And So It Begins

Mar 08, 2012 17:43


My great-aunt Florence died today. I think she was 89 [edit: she was 90]. Won't be able to make the funeral on Monday, because I’m here in New York.

Update, March 10:

I think I can talk about this a little more today than before.  Even though we were all expecting it, because she's old and I think also had Parkinson's, it's still hard. She's the first of my relatives to die since I can remember, and it doesn't feel good to not be there.  She's also one of the people I most respected in my mother's family.  I guess I'm going to try to sum up what I know (or think I know) about her.

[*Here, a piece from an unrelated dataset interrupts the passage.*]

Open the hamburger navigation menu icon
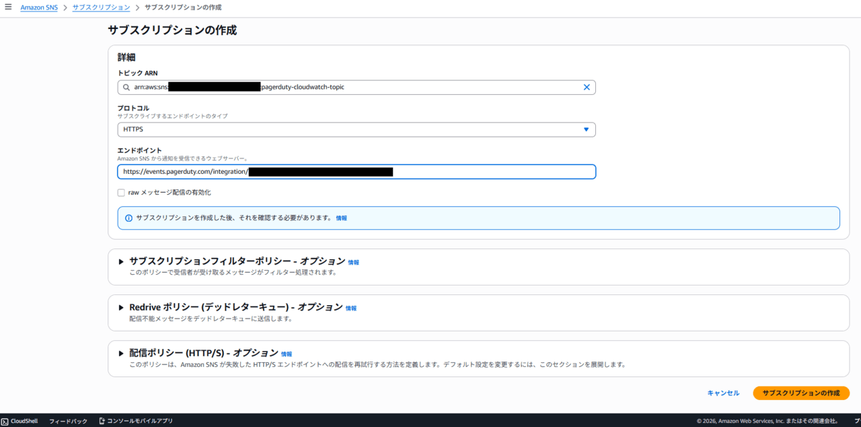Image resolution: width=861 pixels, height=427 pixels. coord(8,7)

She was about 12 when her mother and siblings moved from Pesche, Italy to the United States to join their father.  It's a fairly remote village in the middle of the country, in the mountains.  Her mother, who my mom respected a great deal and after whom I take my middle name, felt that assimilation was very important. As a result, a lot of their culture and language was lost. It must have been miserable for her at first, stuck at the age of twelve with her eight-year-old sister (my grandmother) in a first-grade classroom because she didn't know English.  One of her sisters was run over at a fairly young age while playing in the street; their father died before his time too.  She got married to a guy named Orin, and I think she loved him a lot, but he died because of heart problems pretty early on. She never married again.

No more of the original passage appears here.